Memory Alignment and Performance

Introduction

Memory alignment is not a hot topic. Usually, we don’t worry about it and very few people will bother to know if the pointer returned by malloc is 16 or 64 bytes aligned. However, I suspect that memory alignment may affect the performance someway in x86-64 processors.

In this article I want to analyze if memory alignment has effects on performance.


Previous Work

Although this has been partially studied I’ll try to fill some gaps. On the one hand, Lemire D. covered the performance when iterating all the elements of an array. However, this case is not that interesting because if you load all the elements the number of cache misses at the end will be almost the same. On the other hand Gauthier L. covered a specific access pattern which showed better performance with aligned access.

However, this approaches didn’t considered the alignment of the memory allocated but the way data is accessed.

Therefore, I will focus on analyzing if the alignment of the memory allocated affects the performance when doing random access. I won’t force the unalignment; instead I will use memory allocators that only guarantee some level of alignment.


Random Access

Before continuing, I’ll explain why random access could have drawbacks.

Let’s suppose that cache lines have a size of 64 bytes.

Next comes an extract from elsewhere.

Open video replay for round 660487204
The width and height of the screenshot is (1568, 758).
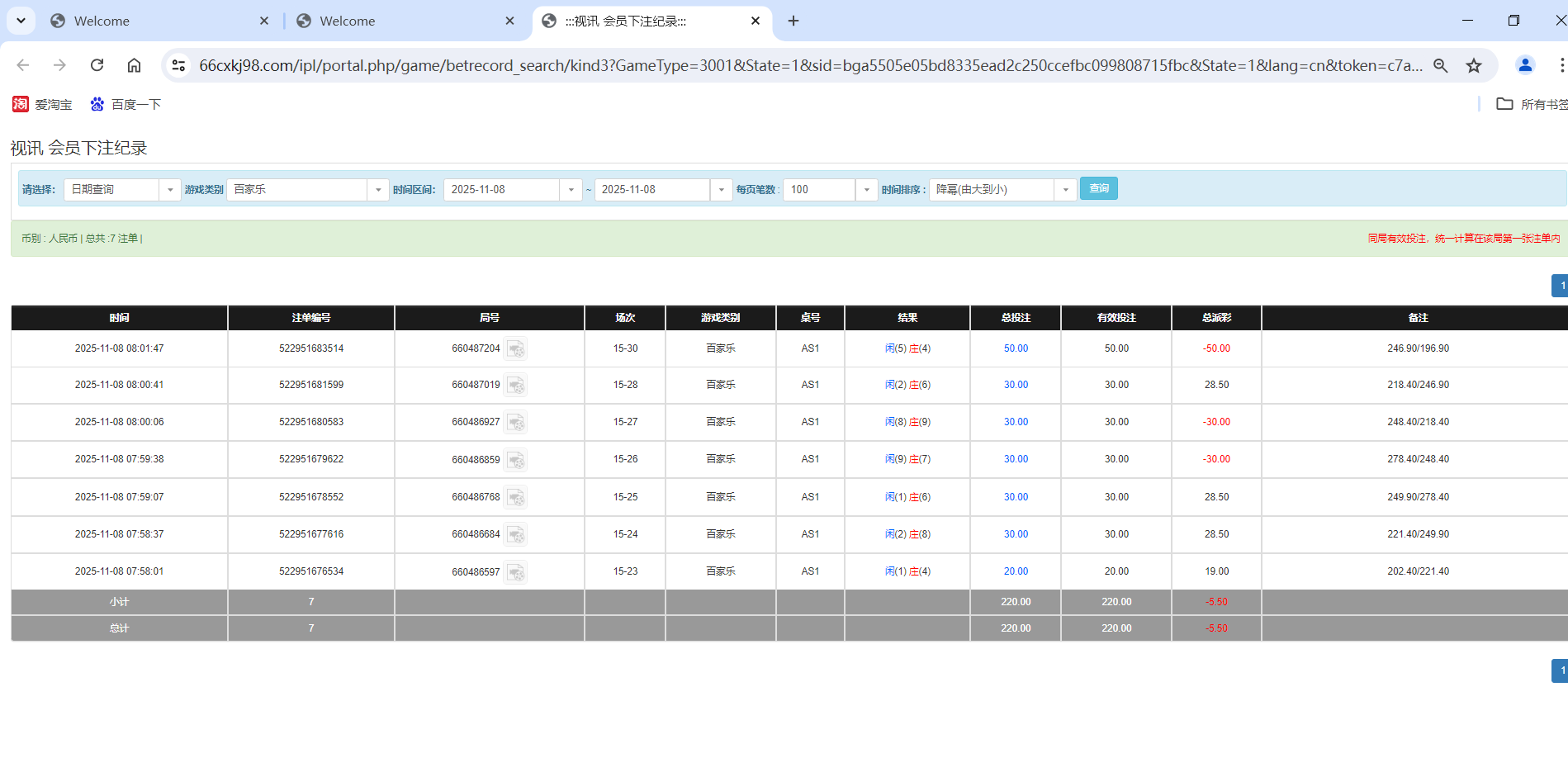pos(517,348)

And you have an element of that size. Thus if the data is 64 bytes aligned the element will perfectly fit in a cache line.

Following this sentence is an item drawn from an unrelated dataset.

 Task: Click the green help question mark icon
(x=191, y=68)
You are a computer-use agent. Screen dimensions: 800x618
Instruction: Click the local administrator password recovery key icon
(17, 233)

However, if doesn’t fit in a cache line it will be stored between two lines. Therefore we will need to load two blocks of memory instead of one to use the element.

Furthermore, SIMD can’t work with very low memory alignment, so programs which rely on these instructions may be affected.


Experiment

For this analysis we will use the function aligned_alloc that appeared in C++11. This function allows us to choose how much memory alignment is required for the allocated memory.

To test the performance we will allocate arrays with different memory alignments of 1,000,000 elements and then we will load 1% of those elements.

The code used for the analysis can be found here.


Results

There are a few things that I have to point out before showing the results. The first is that there are big variations between test executions, so I can’t ensure as many things as I would like. Thus, I’m only going to show what I am sure about after many different approaches.

The first main result is that I haven’t seen serious differences while changing the size of the element that we want to load. Actually, using 2 or 4-byte alignment I’ve notice a small growth in execution time, while I haven’t notice differences using more restrictive memory alignment.

Finally, after comparing the execution time for different memory alignments using element sizes between 32 and 96 bytes I’ve obtained the following graph:

This shows that using very low memory alignment can affect the performance of our program. Nevertheless, using very restrictive memory alignment doesn’t worth because I’ve seen any serious difference between memory alignments greater than 16 bytes.


Conclusion

I’ve found that using very low memory alignment can be harmful for performance. However, I expected to see more results related with the size of the elements. Perhaps prefetching is solving this problem. Furthermore, I guess that vectorization may have something to do with these results. In any case, it should be studied in more depth.